┌──

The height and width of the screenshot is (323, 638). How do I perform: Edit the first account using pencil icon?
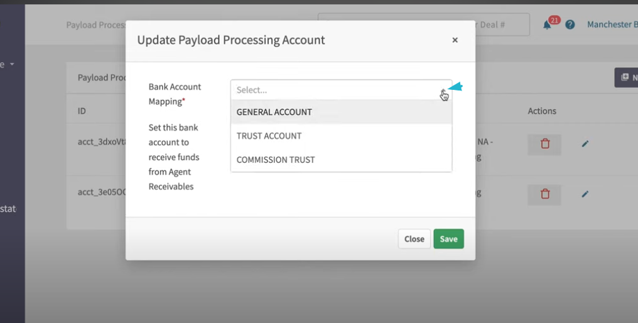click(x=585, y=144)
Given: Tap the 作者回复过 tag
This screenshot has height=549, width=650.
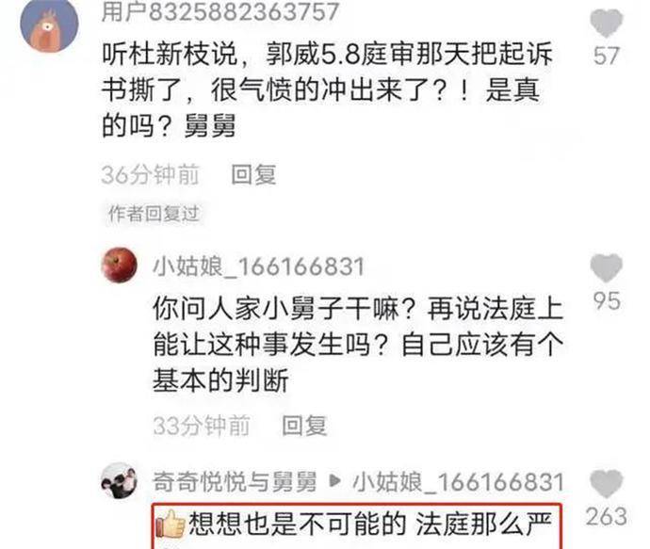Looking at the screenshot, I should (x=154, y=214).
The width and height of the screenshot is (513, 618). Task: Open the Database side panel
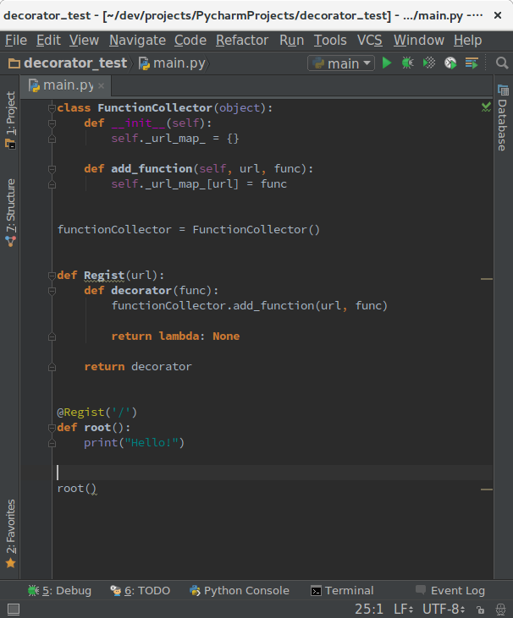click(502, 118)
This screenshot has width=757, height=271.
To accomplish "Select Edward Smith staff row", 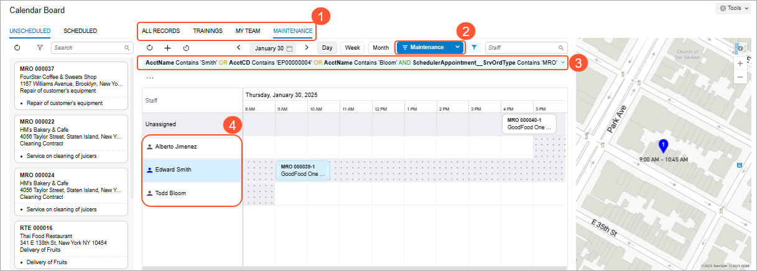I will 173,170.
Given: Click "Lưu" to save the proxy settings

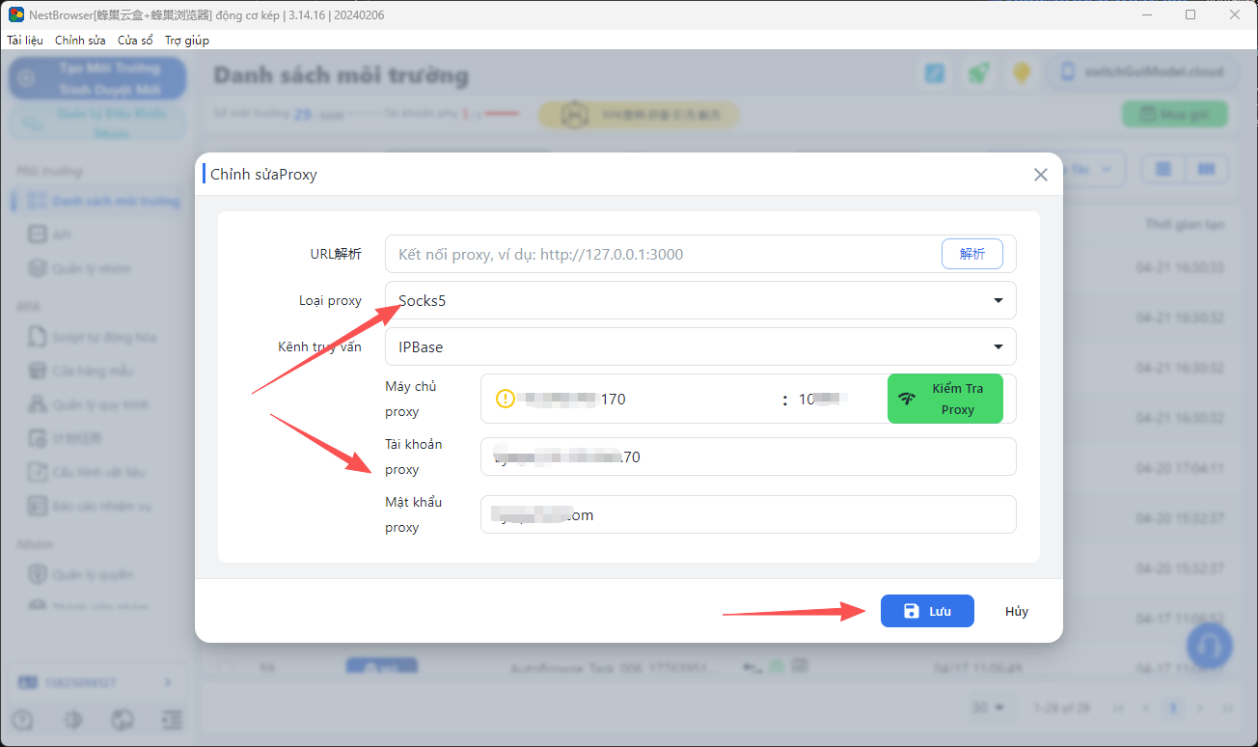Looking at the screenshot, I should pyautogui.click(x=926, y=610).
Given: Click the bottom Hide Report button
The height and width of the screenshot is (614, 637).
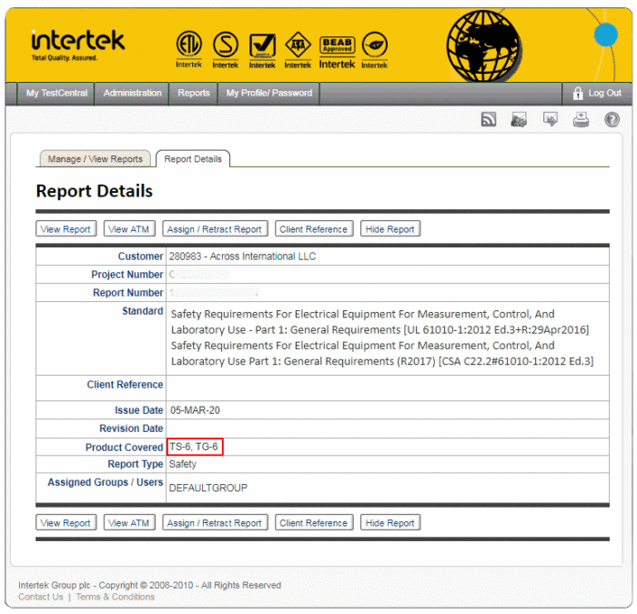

└──

● Prompt: Copy the records word for word from the line containing "the proxy settings" down to the end of the records, including both ends, and leave the pictures out.

● Response to the task:
Given: Click "Lưu" to save the proxy settings

Looking at the screenshot, I should pyautogui.click(x=926, y=610).
Given: Click the bottom Hide Report button
The height and width of the screenshot is (614, 637).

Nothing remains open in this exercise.